The old eunuch started waking him early, an hour before the other boys, in the dead watch of the night. He woke him with a crack of his silver-tipped rod across the legs. “You have less time than the others. We must make more.” Sometimes he made him run. Sometimes he would recite the Koran. At night, when the other boys talked in whispers, Yashim fell asleep exhausted.

Yet slowly, without knowing why, he had found himself waking up. He learned to channel his agony of mind into the discipline imposed upon him by the old lala and stopped being afraid of doing well. Train the body and cultivate the mind, and the heart will follow: that was the old Ottoman precept.

Out of the myriad accomplishments he had been expected to attain, the recitals, the music and the languages, the rhetoric and algebra and deportment and logic, the horsemanship, archery, gerit, Yashim retained only fuzzy memories of the wrestling school.

Yet even that had perhaps been expected by the palace school.
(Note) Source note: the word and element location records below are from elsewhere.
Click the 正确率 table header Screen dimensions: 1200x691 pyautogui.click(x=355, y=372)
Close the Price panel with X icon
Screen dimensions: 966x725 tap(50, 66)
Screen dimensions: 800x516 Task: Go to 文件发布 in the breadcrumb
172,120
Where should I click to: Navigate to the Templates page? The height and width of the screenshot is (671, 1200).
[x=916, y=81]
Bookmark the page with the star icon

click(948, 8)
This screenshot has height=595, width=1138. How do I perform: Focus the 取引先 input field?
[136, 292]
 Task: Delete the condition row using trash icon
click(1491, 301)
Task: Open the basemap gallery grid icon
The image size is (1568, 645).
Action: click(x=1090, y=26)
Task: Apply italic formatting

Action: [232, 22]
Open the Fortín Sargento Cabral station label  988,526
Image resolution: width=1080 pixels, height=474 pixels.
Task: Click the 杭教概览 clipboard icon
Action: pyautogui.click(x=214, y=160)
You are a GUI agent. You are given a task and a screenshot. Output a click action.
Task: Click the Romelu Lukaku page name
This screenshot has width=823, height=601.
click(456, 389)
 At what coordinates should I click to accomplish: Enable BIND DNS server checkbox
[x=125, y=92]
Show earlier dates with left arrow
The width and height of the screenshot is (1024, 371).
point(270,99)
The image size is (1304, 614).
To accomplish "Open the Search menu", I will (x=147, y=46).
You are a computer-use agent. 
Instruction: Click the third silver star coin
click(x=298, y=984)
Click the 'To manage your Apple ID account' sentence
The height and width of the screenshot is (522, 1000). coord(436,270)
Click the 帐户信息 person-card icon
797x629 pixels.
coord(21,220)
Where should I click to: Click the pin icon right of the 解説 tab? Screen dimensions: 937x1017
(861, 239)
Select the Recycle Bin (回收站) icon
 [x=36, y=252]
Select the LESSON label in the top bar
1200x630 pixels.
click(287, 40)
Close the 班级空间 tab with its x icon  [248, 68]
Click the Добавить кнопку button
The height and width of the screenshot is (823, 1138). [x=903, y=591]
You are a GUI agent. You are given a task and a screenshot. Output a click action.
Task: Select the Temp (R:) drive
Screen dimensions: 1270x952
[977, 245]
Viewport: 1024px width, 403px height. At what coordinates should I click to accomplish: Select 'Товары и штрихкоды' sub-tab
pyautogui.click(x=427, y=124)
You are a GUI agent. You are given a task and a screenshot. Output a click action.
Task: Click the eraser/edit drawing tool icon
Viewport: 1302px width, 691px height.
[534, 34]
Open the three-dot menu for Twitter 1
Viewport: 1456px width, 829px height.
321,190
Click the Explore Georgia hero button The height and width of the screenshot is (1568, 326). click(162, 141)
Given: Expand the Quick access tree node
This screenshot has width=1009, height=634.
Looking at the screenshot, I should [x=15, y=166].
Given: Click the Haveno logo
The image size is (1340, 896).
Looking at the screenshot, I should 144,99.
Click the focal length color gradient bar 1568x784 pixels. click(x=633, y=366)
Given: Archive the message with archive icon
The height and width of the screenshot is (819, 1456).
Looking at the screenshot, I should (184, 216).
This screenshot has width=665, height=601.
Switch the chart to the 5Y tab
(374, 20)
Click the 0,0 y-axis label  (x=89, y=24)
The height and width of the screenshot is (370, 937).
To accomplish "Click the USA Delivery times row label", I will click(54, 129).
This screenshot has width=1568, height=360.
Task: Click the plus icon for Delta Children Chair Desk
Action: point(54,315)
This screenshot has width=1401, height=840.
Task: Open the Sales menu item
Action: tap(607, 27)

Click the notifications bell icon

By study, after all, anyone could learn the Koran; anyone could learn to pull a bow with craft and effort. But for the men who were to direct the energies of the empire mastery of all arts was not an end, only a beginning. To remember a thing was nothing. What counted was the power to use it.

Yashim’s knowledge of the Sand-Reckoner’s diagram was scarcely available to him in thought: it was ingrained at a level of instinct.

The woven bands of an endless knot belonged to the invisible machinery of his mind.

Twenty years on, in a palazzo in Venice, the instinct came alive.